Ou que je n’ai celle amphionienne,
Pour animer d’un accord plus heureux
De ces vieux murs les ossements pierreux,
Et restaurer la gloire ausonienne ?
 
Pussé-je au moins d’un pinceau plus agile
Sur le patron de quelque grand Virgile
De ces palais les portraits façonner :
 
J’entreprendrais, vu l’ardeur qui m’allume,
De rebâtir au compas de la plume
Ce que les mains ne peuvent maçonner .
 
Antiquités26
 
Qui voudrait figurer la romaine grandeur
En ses dimensions, il lui faudrait querre
A la ligne et au plomb, au compas, à l’équerre,
Sa longueur et largeur, hautesse et profondeur :
 
Il lui faudrait cerner d’une égale rondeur
Tout ce que l’océan de ses longs bras enserre,
Soit où l’astre annuel échauffe plus la terre,
Soit où souffle Aquilon sa plus grande froideur.
 
Rome fut tout le monde, et tout le monde en Rome.

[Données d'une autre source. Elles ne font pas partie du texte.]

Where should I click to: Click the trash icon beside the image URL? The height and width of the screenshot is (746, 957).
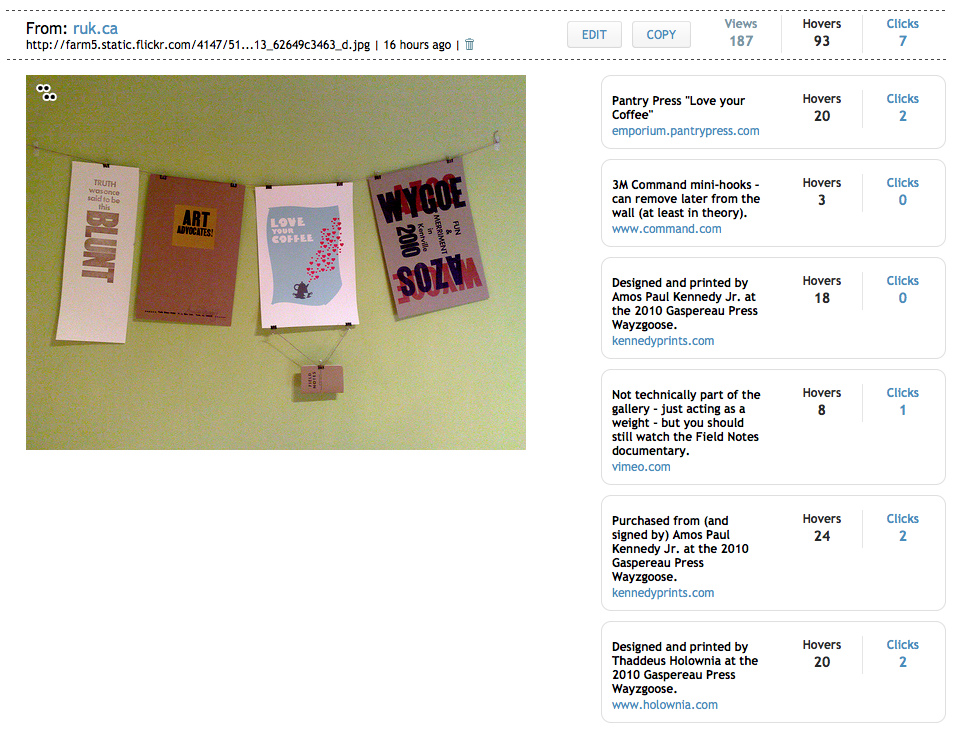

Et si par mêmes noms mêmes choses on nomme,
Comme du nom de Rome on se pourrait passer,
 
La nommant par le nom de la terre et de l’onde :
Ainsi le monde on peut sur Rome compasser,
Puisque le plan de Rome est la carte du monde.
 
Antiquités29
 
Tout ce qu’Egypte en pointe façonna,
Tout ce que Grèce à la corinthienne,
A l’ionique, attique ou dorienne,
Pour l’ornement des temples maçonna :
 
Tout ce que l’art de Lysippe donna,
La main d’Apelle ou la main phidienne,
Soulait orner cette ville ancienne,
Dont la grandeur le ciel même étonna :
 
Tout ce qu’Athène eut onques de sagesse,
Tout ce qu’Asie eut onques de richesse,
Tout ce qu’Afrique eut onques de nouveau,
 
S’est vu ici. O merveille profonde !
Rome vivant fut l’ornement du monde,
Et morte elle est du monde le tombeau.
 
Antiquités30
 
Comme le champ semé en verdure foisonne,
De verdure se hausse en tuyau verdissant,
Du tuyau se hérisse en épi florissant,
D’épi jaunit en grain, que le chaud assaisonne :
 
Et comme en la saison le rustique moissonne
Les ondoyants cheveux du sillon blondissant,
Les met d’ordre en javelle, et du blé jaunissant
Sur le champ dépouillé mille gerbes façonne :
 
Ainsi de peu à peu crût l’empire romain,
Tant qu’il fut dépouillé par la barbare main,
Qui ne laissa de lui que ces marques antiques
 
Que chacun va pillant : comme on voit le glaneur
Cheminant pas à pas recueillir les reliques
De ce qui va tombant après le moissonneur.